Here is a remarkably accurate list of terms that a woman you know might say to you and the meaning that is implied. The code list is funny to those of us who share the lexicon because it makes us realize how we cover the things we are communicating in a dignified and acceptable form, whilst actually saying the thing we want to say.
There are definitely terms on this list that my husband still does not quite get- which are deeply frustrating for both of us. The funny thing is that getting closer to the real meaning is often no more helpful than finishing the discussion with “fine.” Let me know what you think and if you would add any others to the list.
1. “Fine” : This is the word women use to end an argument when they are right and you need to shut up.

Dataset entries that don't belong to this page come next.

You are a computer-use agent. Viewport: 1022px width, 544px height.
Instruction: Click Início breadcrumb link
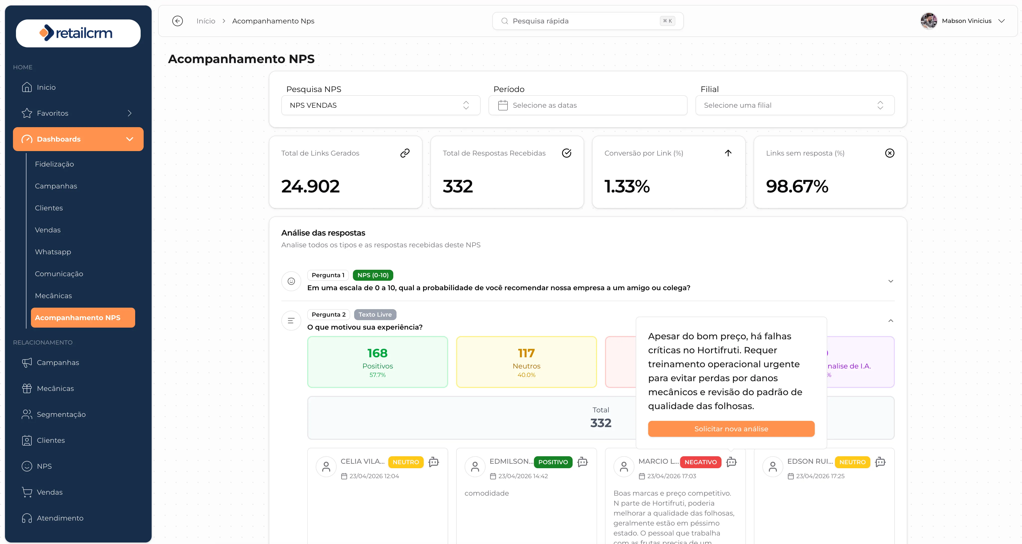(x=206, y=21)
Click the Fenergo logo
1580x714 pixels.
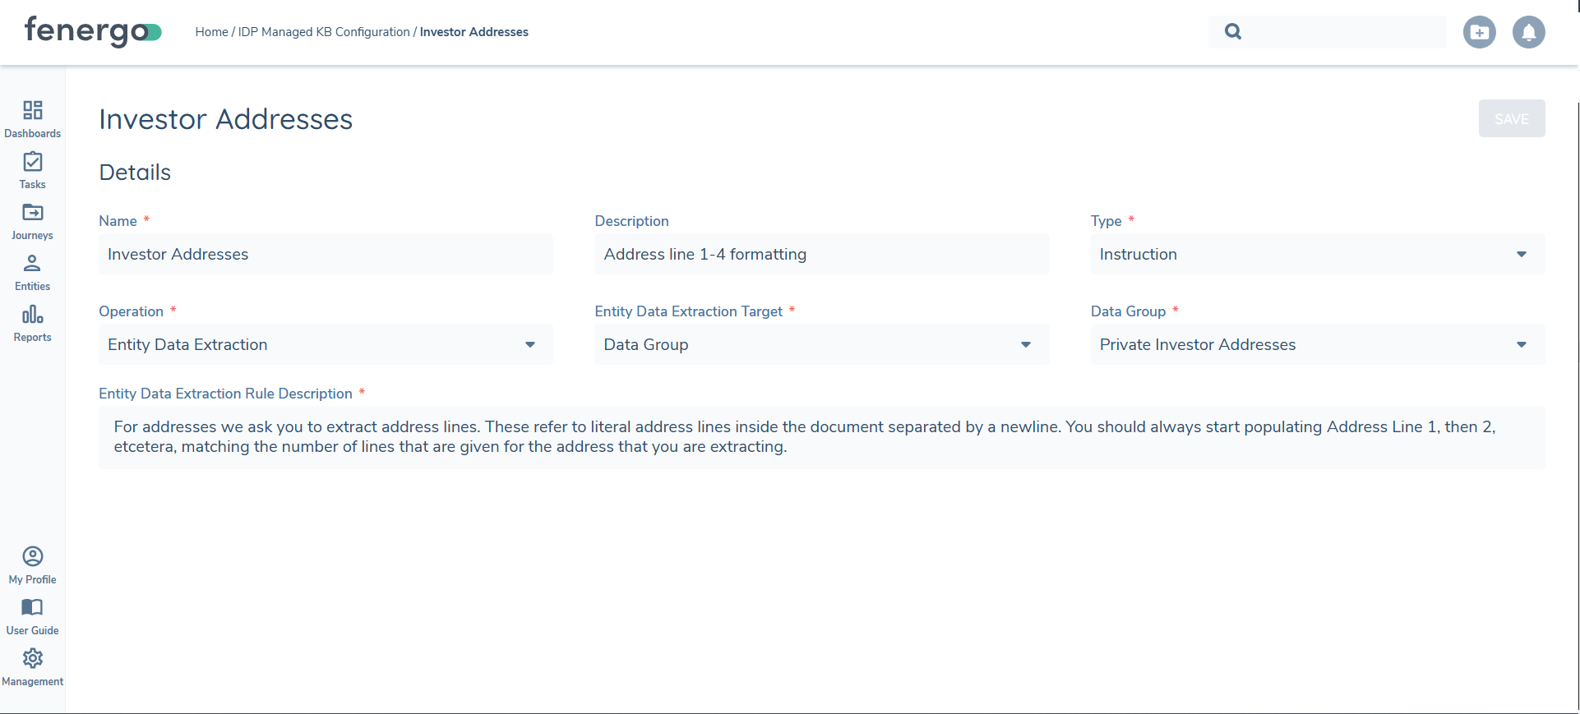point(92,31)
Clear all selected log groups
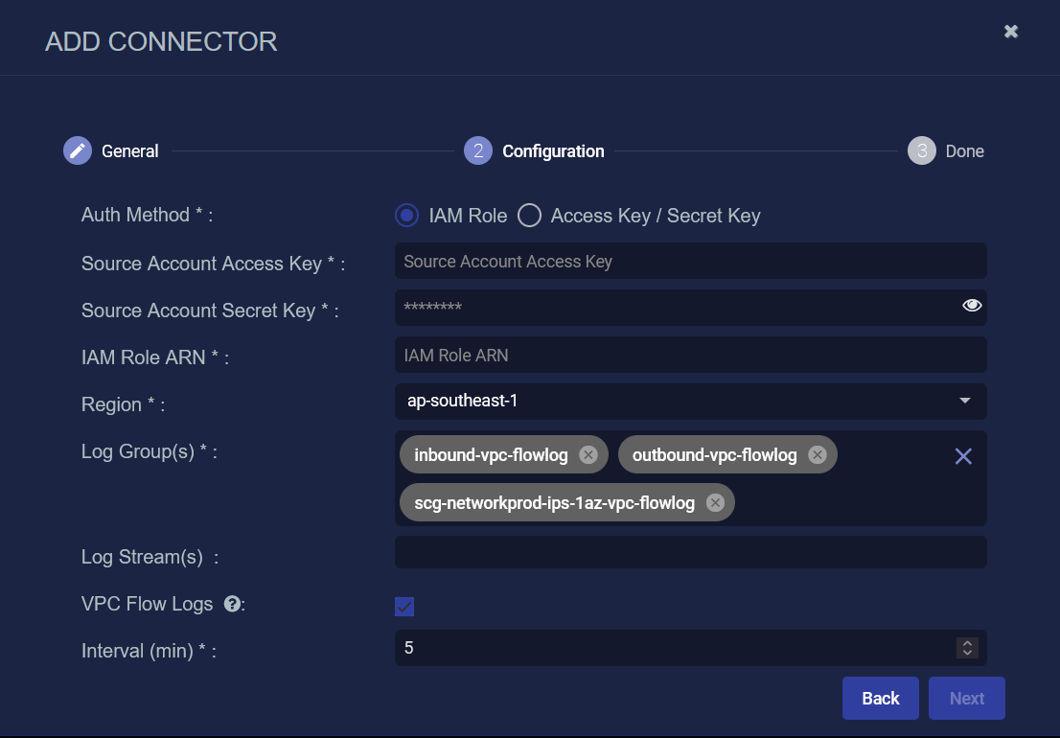Viewport: 1060px width, 738px height. (963, 456)
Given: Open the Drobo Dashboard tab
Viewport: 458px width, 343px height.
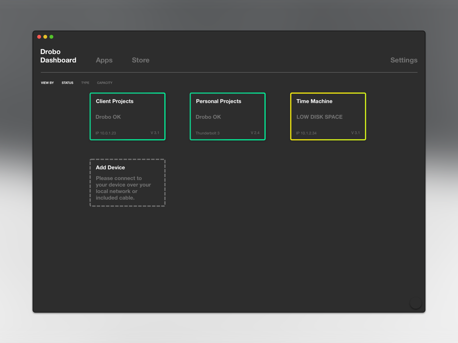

2. “Five Minutes”: If she is getting dressed, this means a half an hour. Five minutes is only five minutes if you have just been given five more minutes to watch the game before helping around the house.
3. “Nothing”: This is the calm before the storm. This means something, and you should be on your toes. Arguments that begin with nothing usually end in fine.
4. “Go Ahead”: This is a dare, not permission. Don’t Do It!
5. Loud Sigh: This is actually a word, but is a non-verbal statement often misunderstood by men. A loud sigh means she thinks you are an idiot and wonders why she is wasting her time standing here and arguing with you about nothing. (Refer back to #3 for the meaning of nothing.)
6. “That’s Okay”: This is one of the most dangerous statements a woman can make to a man. “That’s okay” means she wants to think long and hard before deciding how and when you will pay for your mistake.
7. “Thanks”: A woman is thanking you, do not question, or faint. Just say you’re welcome.
8. “Whatever”: Is a woman’s way of saying F*** YOU!
9. “Don’t worry about it, I got it”: Another dangerous statement, meaning this is something that a woman has told a man to do several times, but is now doing it herself. This will later result in a man asking ‘What’s wrong? For the woman’s response refer to #3.